### Your objective
Going line by line through the entries below, tally those that hold the string "computer". Give only the total.
■ ■ ■ ■
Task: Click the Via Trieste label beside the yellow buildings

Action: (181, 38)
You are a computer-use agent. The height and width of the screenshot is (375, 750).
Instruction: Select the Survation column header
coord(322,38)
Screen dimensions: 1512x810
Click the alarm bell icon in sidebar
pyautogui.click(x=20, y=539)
■ ■ ■ ■
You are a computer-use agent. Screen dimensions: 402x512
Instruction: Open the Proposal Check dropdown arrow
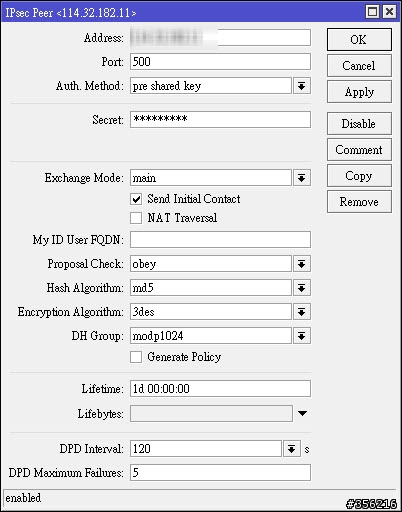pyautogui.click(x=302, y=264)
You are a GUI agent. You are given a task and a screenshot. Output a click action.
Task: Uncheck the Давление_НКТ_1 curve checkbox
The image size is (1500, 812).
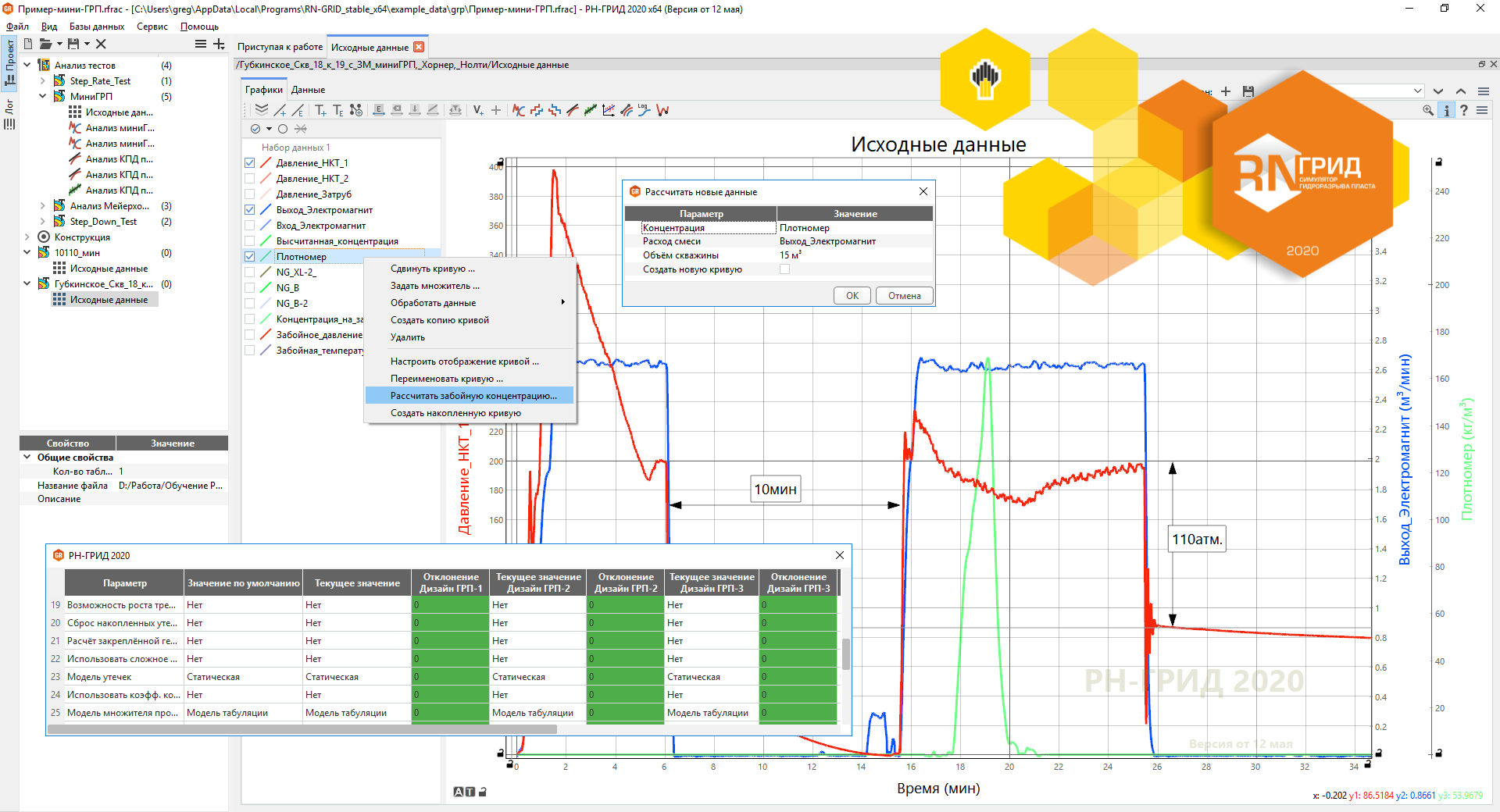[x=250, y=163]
■ ■ ■ ■
### Answer section
2